The data was collected from Pitchfork and aggregated into two separate files-- one for pop, one for experimental
These files are called upon in the terminal command line and in doing so, run through my program. The first function of the program cleans the text by lowercasing all words, removing all punctuation, special characters, and numbers and returning a cleaned list of the text
The next function of my program takes the cleaned text files and removes all instance of stop words in each, and creates two new text files that are cleaned lists. Next, I use python's Counter to find the 20 most commonly occurring words in each file. I then find which words are in common between those two lists of 20 most common words. I also find which words are unique to each file.
Next, there are several functions in the code written with the ultimate goal to output the Automated Readability Index. The functions that make this happen are a function that counts the words in each file, a function that counts the amount of characters per file, a function that counts the sentences per file, and finally a function that puts it all together via the ARI's equation.
The ARI is an index that relies on the ratio of characters per words and words per sentences to determine how "readable" a text file is, where the harder the file is to read, the higher the index score is. The ARI represents the grade at which the text is easily read.

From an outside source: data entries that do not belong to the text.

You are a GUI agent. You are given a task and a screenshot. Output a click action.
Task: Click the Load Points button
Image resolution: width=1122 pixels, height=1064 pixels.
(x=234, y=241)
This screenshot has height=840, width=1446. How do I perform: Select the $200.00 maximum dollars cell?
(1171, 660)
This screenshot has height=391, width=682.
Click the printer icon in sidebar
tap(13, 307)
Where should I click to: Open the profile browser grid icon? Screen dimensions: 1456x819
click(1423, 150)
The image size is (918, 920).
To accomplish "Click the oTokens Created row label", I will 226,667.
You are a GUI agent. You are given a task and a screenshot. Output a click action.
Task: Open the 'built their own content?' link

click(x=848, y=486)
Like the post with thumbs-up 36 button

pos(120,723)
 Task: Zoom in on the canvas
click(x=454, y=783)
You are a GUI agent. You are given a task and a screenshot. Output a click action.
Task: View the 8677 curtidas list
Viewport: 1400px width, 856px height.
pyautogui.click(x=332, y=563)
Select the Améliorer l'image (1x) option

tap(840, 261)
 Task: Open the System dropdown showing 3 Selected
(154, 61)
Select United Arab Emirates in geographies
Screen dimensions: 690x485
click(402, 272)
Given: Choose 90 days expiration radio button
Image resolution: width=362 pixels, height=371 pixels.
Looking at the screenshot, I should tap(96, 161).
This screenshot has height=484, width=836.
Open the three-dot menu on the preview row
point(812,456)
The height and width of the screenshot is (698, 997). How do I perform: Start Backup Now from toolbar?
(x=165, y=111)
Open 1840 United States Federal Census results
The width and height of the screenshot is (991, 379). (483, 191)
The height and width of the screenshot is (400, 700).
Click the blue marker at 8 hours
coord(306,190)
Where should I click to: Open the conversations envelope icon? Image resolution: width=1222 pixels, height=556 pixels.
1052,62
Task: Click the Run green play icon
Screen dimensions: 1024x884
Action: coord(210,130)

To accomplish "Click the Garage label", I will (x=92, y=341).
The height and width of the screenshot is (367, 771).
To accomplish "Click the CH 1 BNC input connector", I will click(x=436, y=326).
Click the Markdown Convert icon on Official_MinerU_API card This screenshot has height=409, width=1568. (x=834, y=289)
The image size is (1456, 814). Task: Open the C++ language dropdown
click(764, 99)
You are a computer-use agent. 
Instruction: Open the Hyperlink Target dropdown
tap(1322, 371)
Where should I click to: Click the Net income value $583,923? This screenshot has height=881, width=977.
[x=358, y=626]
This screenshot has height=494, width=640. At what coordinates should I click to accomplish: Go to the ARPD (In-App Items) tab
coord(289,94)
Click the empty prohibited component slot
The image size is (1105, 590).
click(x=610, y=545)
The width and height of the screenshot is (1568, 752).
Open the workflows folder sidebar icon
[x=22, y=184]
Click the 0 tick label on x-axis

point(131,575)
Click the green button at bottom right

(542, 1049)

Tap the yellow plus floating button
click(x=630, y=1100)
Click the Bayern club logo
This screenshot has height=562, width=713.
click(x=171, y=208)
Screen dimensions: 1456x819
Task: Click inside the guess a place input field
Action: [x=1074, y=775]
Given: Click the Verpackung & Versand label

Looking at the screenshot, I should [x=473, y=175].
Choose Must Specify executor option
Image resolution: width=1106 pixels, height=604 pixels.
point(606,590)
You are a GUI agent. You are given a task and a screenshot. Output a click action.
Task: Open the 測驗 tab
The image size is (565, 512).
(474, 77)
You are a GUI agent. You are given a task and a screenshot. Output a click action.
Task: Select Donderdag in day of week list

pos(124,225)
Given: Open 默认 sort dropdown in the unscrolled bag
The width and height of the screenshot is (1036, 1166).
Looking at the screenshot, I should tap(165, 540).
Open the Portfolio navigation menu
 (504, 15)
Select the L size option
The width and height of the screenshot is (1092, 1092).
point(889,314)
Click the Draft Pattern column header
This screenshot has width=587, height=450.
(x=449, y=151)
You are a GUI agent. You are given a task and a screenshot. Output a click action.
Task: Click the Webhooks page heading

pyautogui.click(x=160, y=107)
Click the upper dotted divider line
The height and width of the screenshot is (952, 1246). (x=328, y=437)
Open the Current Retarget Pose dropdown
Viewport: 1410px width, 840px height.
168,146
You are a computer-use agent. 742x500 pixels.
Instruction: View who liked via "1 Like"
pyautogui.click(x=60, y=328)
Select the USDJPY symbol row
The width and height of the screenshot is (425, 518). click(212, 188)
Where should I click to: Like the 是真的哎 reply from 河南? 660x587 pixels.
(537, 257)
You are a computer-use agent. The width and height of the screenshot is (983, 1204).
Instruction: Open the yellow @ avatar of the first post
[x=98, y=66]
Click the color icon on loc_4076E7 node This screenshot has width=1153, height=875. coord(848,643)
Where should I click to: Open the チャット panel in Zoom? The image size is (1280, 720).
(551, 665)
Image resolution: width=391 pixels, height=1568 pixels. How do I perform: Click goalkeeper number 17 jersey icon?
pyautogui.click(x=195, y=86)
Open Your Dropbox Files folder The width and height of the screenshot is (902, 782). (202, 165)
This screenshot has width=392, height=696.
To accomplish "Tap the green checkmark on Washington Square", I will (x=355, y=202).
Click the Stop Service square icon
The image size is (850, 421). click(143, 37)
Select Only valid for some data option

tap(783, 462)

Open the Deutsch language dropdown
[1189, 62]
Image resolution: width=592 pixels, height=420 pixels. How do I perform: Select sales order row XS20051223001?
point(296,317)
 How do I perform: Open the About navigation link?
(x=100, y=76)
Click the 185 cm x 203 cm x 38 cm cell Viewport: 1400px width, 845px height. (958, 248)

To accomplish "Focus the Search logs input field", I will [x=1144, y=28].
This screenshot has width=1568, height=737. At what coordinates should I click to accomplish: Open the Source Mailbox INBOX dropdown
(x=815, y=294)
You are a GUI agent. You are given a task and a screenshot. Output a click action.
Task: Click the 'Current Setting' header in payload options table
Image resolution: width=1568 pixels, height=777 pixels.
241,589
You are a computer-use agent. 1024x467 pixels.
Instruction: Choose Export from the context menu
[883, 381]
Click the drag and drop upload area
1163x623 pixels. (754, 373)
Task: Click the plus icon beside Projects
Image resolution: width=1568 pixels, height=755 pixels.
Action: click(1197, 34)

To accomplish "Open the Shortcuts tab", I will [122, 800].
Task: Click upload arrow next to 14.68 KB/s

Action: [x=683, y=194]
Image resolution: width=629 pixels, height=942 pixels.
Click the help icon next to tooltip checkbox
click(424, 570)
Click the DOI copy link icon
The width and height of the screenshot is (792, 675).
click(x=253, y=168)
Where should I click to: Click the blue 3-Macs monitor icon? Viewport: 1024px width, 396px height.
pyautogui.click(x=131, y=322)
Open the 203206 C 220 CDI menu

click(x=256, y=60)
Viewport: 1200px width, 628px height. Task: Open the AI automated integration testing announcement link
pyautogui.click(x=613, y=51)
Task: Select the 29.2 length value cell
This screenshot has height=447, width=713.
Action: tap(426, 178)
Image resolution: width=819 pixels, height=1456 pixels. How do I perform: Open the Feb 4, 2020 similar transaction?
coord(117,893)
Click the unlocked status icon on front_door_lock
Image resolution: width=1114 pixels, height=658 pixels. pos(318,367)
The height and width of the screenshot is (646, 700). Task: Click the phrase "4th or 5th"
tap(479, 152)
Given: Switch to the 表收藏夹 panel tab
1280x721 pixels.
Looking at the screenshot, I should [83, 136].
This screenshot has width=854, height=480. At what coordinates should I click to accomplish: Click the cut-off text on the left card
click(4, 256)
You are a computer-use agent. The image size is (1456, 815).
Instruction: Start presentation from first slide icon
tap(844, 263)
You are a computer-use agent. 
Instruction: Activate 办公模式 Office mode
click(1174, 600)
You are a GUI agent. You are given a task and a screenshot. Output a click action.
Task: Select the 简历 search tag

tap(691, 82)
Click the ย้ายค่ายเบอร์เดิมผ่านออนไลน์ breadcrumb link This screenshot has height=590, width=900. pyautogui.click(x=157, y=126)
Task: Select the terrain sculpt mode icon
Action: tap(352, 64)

ARI Equation: automated_index = 4.71 * count_characters/count_words + 0.5 * count_words/count_sentences - 21.43
The final step is calling your work in main. This project's main function includes two sys.argv inputs, which is where each of the filenames will be input in your terminal. If the file is not correct, the program prints an error notice.
The main also runs the word cleaner twice, once per file, to establish the clean text files for the rest of the program to take.
The main also runs the most_common_words function specifically, because that function is not called in the automated_index aggregator function as many of the other functions are.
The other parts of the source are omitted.